You need to learn to say no, to keep quiet in meetings to avoid collecting actions, to suggest someone else or a later date if someone tries to give you an action, and to consider managing your workload a key part of your job. I could use being better at delegating tasks on, as well!

The only thing that really fixes it for me is that I have to get to nursery pick up, though. As my daughter is then with me all evening, I literally can't work extra hours. Once it's not an option, it's the work that has to drop.

Thanks for this.

No is really hard. My manager has this habit of saying one thing (let's say a deadline) so I work on that basis and then as I start to update her and she sees I'm making progress she'll start to move things to an earlier deadline. It's like negotiation by stealth.

I wonder whether what's going on is that the person up above wanted the earlier deadline. I'm finding it hard to trust anything she says...it's all kind of reputation management.

One of her 'hot things' is also about us contributing and being vocal in meetings (which as you say collects actions!).

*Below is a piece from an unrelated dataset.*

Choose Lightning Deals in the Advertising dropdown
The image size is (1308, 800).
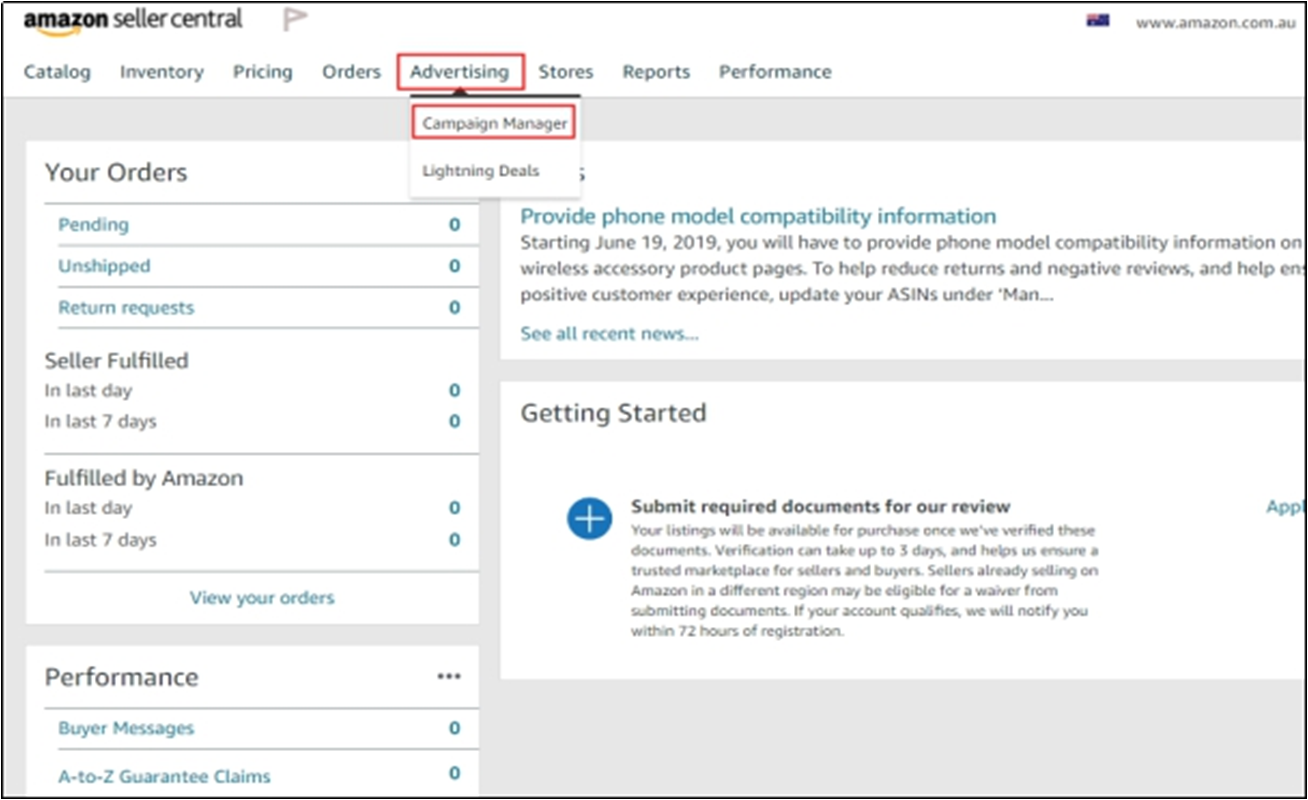click(480, 171)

I've never mastered the art of delegating- it's not what I think it is (training someone else to do it) but more just handing it over with some guidance.

A later date I can do - but just need to make sure its noted or I forget as I'm not interested in the task.

I do leave 'managing my own workload' to the bottom of the pile, because I'm a natural helper.

Like today someone emailed a query about something and said I think it's X.

In about 20 seconds I can see that's it's Y and Z, and the next steps should all be A, B and C. But to write this all out will take about 25 mins....

I think it's something about assessing the importance of things if I can figure out how to do this - you'd be amazed that I've got to the grand age of mid 40s without cracking that...everything right in front of me is what's got immediate importance.

I think you are right that I need to just have a cut off point as otherwise will go slowly insane.